Em entrevista ao Público e à Rádio Renascença, o ministro dos Negócios Estrangeiros falou das sanções impostas pela UE à Rússia e do seu impacto em Portugal. Mas diz não ter informações de como essas sanções financeiras, nomeadamente o congelamento de contas bancárias, terão sido aplicadas no nosso país, remetendo essa atribuição para o Banco de Portugal.
Augusto Santos Silva aproveitou para defender a existência dos vistos gold, que têm sido apontados pela própria Comissão Europeia como um foco de proteção ao crime económico e ao branqueamento de capitais. E diz mesmo que no caso português "isto beneficia de haver algum consenso porque é isso que garante alguma estabilidade que, no caso de regimes de atracção por via fiscal ou investimento, é muito importante".
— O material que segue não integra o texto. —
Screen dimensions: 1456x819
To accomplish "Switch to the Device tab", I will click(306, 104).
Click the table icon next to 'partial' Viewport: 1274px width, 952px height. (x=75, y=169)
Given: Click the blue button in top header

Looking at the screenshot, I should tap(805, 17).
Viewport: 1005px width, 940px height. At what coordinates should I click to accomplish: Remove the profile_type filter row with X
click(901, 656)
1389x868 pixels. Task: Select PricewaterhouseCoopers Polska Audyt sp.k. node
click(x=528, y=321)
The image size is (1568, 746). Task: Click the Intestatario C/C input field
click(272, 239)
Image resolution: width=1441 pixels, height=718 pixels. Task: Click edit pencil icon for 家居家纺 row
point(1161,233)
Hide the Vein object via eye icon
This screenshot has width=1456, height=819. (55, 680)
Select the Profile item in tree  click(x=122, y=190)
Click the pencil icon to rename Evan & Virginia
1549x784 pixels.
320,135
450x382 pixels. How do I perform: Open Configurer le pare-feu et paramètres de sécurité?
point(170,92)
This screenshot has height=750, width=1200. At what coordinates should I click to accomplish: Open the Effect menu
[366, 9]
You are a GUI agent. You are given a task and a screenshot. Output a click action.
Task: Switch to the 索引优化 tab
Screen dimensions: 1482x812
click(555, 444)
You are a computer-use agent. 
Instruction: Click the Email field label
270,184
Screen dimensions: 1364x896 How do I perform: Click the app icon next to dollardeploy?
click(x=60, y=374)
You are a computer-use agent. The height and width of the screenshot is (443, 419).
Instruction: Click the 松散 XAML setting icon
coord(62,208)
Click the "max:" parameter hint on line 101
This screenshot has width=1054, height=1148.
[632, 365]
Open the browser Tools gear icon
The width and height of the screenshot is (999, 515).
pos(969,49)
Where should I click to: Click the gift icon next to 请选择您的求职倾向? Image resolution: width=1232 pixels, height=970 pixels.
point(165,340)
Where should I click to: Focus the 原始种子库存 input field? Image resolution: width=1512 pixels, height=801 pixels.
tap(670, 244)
O ministro tenta também traçar uma diferença em relação aos regimes de Malta e Chipre, "pois nesses havia a atribuição de nacionalidade e nós atribuímos autorização de residência", omitindo que os beneficiários dos vistos gold podem também ter acesso à nacionalidade portuguesa ao fim de alguns anos.
Sancionar oligarcas russos em Portugal? "Governo não parece interessado em fazê-lo", diz Mariana Mortágua
Para a deputada bloquista Mariana Mortágua, as palavras de Santos Silva deixam claro que "ao contrário do que diz, o Governo não tomou qualquer ação para sancionar a oligarquia russa e não parece estar interessado em fazê-lo, o que é muito grave". A sustentar esta conclusão, refere duas passagens da entrevista de Santos Silva, em que o ministro diz não saber quantos cidadãos russos têm as contas congeladas e que não tem qualquer intenção de tocar no regime dos vistos gold.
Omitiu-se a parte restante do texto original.